• _Exercise details_:
Return every line of the listing below unchanged, from start to finish.

[Element and text position data]
####################

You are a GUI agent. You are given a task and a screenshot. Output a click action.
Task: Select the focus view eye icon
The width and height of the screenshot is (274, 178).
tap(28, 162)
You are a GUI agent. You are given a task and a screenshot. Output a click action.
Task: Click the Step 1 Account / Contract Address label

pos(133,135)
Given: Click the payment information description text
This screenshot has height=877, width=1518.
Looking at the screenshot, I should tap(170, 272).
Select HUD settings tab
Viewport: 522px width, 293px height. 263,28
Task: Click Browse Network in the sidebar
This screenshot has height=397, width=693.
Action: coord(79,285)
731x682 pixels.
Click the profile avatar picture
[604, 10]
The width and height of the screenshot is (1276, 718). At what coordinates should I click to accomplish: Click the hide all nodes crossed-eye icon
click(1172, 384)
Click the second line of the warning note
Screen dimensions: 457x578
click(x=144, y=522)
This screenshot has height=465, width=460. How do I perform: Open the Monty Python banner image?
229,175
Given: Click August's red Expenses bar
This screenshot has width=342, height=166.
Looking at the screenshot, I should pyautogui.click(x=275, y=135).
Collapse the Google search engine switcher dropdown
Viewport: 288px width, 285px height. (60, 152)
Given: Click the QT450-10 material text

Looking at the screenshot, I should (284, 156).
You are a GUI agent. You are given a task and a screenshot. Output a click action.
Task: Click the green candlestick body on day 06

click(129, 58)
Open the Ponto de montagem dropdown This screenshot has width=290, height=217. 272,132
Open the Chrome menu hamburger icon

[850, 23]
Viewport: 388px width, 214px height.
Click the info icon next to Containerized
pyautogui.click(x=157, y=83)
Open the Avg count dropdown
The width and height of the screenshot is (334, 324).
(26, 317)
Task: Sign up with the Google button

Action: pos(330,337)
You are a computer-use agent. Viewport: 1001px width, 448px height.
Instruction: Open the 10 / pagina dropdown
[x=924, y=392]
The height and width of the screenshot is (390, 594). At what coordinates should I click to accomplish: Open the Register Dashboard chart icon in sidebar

####################

• _Output of the exercise_:
You are a GUI agent. You are given a task and a screenshot. Output a click action.
Task: Select the focus view eye icon
The width and height of the screenshot is (274, 178).
tap(28, 162)
You are a GUI agent. You are given a task and a screenshot. Output a click action.
Task: Click the Step 1 Account / Contract Address label

pos(133,135)
Given: Click the payment information description text
This screenshot has height=877, width=1518.
Looking at the screenshot, I should tap(170, 272).
Select HUD settings tab
Viewport: 522px width, 293px height. 263,28
Task: Click Browse Network in the sidebar
This screenshot has height=397, width=693.
Action: coord(79,285)
731x682 pixels.
Click the profile avatar picture
[604, 10]
The width and height of the screenshot is (1276, 718). At what coordinates should I click to accomplish: Click the hide all nodes crossed-eye icon
click(1172, 384)
Click the second line of the warning note
Screen dimensions: 457x578
click(x=144, y=522)
This screenshot has height=465, width=460. How do I perform: Open the Monty Python banner image?
229,175
Given: Click August's red Expenses bar
This screenshot has width=342, height=166.
Looking at the screenshot, I should pyautogui.click(x=275, y=135).
Collapse the Google search engine switcher dropdown
Viewport: 288px width, 285px height. (60, 152)
Given: Click the QT450-10 material text

Looking at the screenshot, I should (284, 156).
You are a GUI agent. You are given a task and a screenshot. Output a click action.
Task: Click the green candlestick body on day 06

click(129, 58)
Open the Ponto de montagem dropdown This screenshot has width=290, height=217. 272,132
Open the Chrome menu hamburger icon

[850, 23]
Viewport: 388px width, 214px height.
Click the info icon next to Containerized
pyautogui.click(x=157, y=83)
Open the Avg count dropdown
The width and height of the screenshot is (334, 324).
(26, 317)
Task: Sign up with the Google button

Action: pos(330,337)
You are a computer-use agent. Viewport: 1001px width, 448px height.
Instruction: Open the 10 / pagina dropdown
[x=924, y=392]
The height and width of the screenshot is (390, 594). At what coordinates should I click to accomplish: Open the Register Dashboard chart icon in sidebar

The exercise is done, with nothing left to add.